Os humoristas franceses não estão dando
folga ao François Hollande. Não lhe deram nem o período de tolerância
tradicionalmente concedido a novos presidentes. Se o Sarkozy tinha cara de
escroque, o Hollande tem a cara de um professor de matemática que errou de
profissão. Sua ingenuidade pode estar só na cara – afinal, não foi por falta de
matreirice e saber político que ele chegou aonde está – mas é a cara do cara
que provoca as maiores gozações.
No outro dia, apareceu uma foto em que ele
saía rapidamente de uma reunião e consultava seu relógio, para dar uma ideia de
dinamismo no cargo. Só que o mostrador do relógio estava virado para a câmera e
o presidente consultava seu próprio pulso. Comentário de um comediante da TV,
diante da foto: “E pensar que esse homem pode apertar um botão e disparar todo
o arsenal nuclear francês...”. Mas parece haver um consenso de que, depois dos anos
Sarkozy, um professor de matemática desgarrado no governo é uma boa mudança.
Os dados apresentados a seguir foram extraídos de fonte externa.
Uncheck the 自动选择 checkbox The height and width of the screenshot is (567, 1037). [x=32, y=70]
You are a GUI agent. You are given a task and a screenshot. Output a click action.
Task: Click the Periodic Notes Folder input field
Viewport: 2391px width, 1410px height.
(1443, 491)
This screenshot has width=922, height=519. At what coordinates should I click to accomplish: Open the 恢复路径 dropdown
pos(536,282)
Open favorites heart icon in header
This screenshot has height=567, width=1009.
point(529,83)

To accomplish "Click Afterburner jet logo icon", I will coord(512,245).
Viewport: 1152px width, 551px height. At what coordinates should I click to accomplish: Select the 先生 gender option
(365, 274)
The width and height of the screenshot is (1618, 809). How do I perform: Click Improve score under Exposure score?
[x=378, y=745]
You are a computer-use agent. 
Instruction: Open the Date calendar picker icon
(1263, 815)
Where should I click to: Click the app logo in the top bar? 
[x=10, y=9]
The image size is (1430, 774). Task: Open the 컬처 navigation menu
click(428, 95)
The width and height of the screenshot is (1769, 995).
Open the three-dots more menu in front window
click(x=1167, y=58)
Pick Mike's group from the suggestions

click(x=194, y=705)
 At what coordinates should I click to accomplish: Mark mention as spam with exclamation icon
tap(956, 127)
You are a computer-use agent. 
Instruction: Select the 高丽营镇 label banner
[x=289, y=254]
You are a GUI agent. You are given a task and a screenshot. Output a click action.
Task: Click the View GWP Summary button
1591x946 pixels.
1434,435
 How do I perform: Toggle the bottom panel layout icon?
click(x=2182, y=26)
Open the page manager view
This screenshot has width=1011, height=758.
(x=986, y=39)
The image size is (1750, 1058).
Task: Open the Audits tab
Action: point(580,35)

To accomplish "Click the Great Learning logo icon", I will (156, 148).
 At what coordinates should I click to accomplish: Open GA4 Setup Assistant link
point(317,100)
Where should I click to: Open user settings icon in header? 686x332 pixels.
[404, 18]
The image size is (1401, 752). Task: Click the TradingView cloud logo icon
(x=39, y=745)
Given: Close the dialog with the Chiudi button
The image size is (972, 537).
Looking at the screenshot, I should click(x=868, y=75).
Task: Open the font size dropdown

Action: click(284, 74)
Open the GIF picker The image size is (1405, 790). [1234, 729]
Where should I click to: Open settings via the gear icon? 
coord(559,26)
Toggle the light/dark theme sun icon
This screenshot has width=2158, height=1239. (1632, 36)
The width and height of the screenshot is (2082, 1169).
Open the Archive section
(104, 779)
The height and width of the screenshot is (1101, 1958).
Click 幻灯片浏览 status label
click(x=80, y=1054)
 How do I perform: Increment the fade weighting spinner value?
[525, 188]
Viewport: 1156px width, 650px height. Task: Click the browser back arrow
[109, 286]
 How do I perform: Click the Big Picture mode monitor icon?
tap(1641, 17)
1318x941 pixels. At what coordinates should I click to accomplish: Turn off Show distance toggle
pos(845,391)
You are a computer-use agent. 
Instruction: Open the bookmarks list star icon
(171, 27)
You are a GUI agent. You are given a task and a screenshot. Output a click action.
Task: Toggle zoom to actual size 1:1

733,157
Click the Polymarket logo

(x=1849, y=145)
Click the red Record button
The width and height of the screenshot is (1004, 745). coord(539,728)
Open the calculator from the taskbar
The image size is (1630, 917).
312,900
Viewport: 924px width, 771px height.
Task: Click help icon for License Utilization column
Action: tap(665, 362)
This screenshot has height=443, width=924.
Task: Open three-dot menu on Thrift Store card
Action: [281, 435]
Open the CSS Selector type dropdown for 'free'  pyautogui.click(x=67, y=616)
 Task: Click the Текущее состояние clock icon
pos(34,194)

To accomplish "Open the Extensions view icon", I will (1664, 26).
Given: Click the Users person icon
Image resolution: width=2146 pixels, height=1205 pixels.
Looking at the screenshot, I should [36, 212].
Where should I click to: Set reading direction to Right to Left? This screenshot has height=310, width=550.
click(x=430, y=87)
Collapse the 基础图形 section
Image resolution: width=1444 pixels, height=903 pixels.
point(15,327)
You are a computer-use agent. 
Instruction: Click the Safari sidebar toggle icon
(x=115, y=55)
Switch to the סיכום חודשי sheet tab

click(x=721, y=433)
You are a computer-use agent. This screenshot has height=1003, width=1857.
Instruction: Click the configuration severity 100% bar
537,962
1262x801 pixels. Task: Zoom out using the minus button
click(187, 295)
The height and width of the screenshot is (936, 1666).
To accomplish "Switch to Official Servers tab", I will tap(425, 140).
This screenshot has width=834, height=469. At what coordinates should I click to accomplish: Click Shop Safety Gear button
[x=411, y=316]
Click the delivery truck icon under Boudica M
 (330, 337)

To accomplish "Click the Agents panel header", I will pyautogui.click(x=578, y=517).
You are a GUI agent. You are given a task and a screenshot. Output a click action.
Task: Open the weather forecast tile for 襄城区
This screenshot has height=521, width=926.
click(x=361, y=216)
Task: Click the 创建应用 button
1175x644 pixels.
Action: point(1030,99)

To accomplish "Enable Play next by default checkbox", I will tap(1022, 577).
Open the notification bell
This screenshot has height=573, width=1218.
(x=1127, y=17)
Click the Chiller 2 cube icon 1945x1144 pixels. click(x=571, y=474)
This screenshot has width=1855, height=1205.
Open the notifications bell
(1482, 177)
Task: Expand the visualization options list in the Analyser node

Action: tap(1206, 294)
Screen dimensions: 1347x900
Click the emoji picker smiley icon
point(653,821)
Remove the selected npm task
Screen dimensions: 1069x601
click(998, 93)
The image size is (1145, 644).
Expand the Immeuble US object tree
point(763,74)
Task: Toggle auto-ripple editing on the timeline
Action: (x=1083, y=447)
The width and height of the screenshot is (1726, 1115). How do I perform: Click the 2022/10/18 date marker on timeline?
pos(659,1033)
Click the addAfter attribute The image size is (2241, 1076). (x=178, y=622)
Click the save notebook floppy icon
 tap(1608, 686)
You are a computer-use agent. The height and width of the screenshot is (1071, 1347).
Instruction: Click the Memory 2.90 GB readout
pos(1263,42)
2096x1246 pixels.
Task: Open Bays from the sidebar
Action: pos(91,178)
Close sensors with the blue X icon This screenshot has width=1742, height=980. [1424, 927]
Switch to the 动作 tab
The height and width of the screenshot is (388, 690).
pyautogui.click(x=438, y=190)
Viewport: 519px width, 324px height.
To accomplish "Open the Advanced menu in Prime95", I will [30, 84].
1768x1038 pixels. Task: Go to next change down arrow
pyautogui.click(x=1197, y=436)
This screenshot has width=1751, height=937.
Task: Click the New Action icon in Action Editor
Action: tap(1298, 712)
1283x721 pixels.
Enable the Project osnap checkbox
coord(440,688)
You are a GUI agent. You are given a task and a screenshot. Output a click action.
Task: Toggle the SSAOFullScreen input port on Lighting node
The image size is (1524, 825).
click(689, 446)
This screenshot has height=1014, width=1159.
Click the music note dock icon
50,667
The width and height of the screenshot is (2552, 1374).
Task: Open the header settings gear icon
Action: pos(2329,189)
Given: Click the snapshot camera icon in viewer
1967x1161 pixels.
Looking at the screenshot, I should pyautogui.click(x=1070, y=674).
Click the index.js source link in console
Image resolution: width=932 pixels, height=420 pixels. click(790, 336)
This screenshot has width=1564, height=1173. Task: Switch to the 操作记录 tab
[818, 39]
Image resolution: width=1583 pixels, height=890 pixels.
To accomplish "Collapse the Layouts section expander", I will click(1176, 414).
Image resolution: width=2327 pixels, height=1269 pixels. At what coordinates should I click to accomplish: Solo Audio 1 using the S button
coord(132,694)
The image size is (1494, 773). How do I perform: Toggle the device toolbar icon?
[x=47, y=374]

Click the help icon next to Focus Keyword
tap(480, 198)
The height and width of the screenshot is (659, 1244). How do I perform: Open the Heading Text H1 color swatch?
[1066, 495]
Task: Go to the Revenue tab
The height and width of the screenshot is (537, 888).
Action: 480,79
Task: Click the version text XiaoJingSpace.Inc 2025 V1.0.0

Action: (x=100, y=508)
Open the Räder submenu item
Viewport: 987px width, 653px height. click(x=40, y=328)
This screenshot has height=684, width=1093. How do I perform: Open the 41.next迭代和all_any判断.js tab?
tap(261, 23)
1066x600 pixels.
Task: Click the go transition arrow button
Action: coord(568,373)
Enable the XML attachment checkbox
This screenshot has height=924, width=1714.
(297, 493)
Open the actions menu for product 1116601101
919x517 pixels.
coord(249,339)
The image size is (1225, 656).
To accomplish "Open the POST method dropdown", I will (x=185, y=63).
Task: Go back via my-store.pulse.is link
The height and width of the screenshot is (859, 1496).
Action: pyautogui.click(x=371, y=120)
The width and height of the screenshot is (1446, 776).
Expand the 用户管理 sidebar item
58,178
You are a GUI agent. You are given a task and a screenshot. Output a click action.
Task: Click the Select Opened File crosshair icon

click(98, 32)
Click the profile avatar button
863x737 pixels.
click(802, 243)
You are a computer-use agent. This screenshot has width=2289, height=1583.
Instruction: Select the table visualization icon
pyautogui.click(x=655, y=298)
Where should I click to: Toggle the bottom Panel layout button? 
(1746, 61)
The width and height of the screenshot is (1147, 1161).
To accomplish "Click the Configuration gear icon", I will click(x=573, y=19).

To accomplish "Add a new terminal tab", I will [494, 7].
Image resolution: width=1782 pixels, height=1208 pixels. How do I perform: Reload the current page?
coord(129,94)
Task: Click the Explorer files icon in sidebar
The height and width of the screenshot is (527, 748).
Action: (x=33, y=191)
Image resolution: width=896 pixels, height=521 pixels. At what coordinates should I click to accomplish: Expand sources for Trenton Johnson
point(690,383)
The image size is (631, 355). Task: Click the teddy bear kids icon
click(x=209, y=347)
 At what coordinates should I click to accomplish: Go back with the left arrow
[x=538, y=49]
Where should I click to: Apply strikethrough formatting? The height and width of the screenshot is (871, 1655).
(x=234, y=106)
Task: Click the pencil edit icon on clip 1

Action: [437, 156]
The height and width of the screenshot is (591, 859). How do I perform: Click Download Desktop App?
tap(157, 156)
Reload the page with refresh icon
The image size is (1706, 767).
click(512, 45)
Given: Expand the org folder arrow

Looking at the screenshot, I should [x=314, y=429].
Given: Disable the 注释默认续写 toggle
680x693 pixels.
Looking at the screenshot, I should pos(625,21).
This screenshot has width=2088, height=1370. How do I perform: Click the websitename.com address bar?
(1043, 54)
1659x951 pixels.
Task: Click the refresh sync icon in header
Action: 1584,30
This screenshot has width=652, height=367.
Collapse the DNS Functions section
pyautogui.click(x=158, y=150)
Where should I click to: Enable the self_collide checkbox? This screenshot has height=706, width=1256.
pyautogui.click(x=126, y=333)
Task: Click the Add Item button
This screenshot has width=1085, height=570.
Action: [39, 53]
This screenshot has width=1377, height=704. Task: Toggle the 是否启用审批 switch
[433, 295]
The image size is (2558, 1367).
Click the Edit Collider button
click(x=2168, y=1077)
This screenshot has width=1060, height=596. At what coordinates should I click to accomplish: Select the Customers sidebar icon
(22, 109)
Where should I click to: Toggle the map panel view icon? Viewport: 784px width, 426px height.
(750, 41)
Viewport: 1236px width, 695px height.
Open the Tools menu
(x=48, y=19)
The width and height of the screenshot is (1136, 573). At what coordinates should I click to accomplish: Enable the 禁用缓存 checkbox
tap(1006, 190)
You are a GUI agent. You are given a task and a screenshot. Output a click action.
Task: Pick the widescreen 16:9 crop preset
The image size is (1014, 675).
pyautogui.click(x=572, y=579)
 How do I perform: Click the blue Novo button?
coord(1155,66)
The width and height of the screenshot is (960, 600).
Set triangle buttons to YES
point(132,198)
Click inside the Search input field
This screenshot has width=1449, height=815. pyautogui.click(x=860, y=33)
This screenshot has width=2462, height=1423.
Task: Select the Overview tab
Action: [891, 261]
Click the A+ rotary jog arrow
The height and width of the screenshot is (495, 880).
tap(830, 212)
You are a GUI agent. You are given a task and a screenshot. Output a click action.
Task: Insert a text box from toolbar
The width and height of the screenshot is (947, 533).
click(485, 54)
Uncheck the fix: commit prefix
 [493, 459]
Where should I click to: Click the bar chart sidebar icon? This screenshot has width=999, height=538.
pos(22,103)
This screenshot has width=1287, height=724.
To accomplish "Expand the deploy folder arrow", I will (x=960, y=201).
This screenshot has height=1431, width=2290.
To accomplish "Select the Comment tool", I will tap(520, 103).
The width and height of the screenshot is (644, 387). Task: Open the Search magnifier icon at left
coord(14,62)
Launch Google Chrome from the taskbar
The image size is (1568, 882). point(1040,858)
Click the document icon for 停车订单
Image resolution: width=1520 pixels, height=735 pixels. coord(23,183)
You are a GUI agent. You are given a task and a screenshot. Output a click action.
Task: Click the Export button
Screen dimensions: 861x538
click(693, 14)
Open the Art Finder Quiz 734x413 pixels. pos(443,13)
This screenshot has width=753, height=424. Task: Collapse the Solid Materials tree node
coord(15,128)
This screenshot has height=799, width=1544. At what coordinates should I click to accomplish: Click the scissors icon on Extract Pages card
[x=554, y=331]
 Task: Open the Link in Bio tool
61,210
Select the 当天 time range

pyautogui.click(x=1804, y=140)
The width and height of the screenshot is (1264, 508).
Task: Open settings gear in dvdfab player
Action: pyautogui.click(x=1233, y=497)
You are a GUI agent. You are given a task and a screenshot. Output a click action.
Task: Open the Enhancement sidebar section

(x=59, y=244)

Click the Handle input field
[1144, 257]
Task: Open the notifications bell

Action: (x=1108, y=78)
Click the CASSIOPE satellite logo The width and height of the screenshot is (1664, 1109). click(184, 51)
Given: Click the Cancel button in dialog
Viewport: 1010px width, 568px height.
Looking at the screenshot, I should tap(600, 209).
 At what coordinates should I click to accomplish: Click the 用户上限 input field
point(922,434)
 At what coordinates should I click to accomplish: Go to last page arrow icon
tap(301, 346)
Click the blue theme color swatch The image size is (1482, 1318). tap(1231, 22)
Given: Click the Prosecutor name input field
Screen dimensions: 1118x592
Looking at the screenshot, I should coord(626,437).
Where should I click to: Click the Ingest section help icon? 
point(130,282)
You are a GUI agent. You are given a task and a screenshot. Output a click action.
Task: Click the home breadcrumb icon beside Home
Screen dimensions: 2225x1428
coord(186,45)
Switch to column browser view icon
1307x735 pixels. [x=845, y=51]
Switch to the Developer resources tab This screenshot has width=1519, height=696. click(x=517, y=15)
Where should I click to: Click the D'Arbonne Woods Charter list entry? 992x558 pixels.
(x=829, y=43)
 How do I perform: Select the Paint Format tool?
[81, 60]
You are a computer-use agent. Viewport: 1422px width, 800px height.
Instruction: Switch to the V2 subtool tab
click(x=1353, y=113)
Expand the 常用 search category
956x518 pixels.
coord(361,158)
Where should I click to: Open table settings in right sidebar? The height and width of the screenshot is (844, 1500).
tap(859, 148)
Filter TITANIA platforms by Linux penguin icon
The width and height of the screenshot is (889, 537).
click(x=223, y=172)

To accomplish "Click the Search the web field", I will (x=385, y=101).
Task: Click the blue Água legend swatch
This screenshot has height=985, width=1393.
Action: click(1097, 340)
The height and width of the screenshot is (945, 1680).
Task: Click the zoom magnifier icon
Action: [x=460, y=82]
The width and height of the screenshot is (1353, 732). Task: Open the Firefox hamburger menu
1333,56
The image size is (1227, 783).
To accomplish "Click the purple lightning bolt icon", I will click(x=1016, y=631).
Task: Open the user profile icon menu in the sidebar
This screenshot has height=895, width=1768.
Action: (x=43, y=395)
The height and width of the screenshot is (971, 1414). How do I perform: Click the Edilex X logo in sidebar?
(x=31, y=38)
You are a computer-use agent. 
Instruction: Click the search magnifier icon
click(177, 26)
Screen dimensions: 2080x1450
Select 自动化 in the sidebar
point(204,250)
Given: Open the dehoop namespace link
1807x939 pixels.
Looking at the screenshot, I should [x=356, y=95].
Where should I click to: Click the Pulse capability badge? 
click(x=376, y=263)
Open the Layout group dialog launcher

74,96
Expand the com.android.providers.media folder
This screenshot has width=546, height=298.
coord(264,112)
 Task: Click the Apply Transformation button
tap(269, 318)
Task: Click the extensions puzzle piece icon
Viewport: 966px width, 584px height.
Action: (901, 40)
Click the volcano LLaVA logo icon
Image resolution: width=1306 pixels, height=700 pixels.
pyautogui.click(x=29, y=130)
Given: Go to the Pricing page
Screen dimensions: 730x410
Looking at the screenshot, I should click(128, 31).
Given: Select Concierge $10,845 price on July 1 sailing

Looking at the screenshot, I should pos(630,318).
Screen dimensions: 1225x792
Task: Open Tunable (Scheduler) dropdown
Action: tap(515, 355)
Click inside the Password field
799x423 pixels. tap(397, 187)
Hollande é, simplificando um pouco, a
primeira consequência “de esquerda” da crise europeia. É improvável que os
conservadores mantenham o poder nas próximas eleições inglesas, mas o primeiro
ministro Cameron não é obrigado a pôr seu programa de austeridade à prova
eleitoral num futuro próximo e a reação da “esquerda” inglesa pode demorar.
Na
Espanha e em Portugal, a crise favoreceu a direita e a Itália pós-Berlusconi ainda
não sabe para que lado vai. Mas na Grécia, onde a crise é mais evidente, surgiu
uma liderança francamente de esquerda, sem aspas, que tem boas chances de
vencer as próximas eleições.
O diabo é isto: a crise do euro e da união
europeia não tem uma saída ideologicamente definível, tanto pode desandar para
a direita quanto para a esquerda, e não faltam lideranças de direita com
discursos nacionalistas e às vezes xenófobos esperando seu chamado.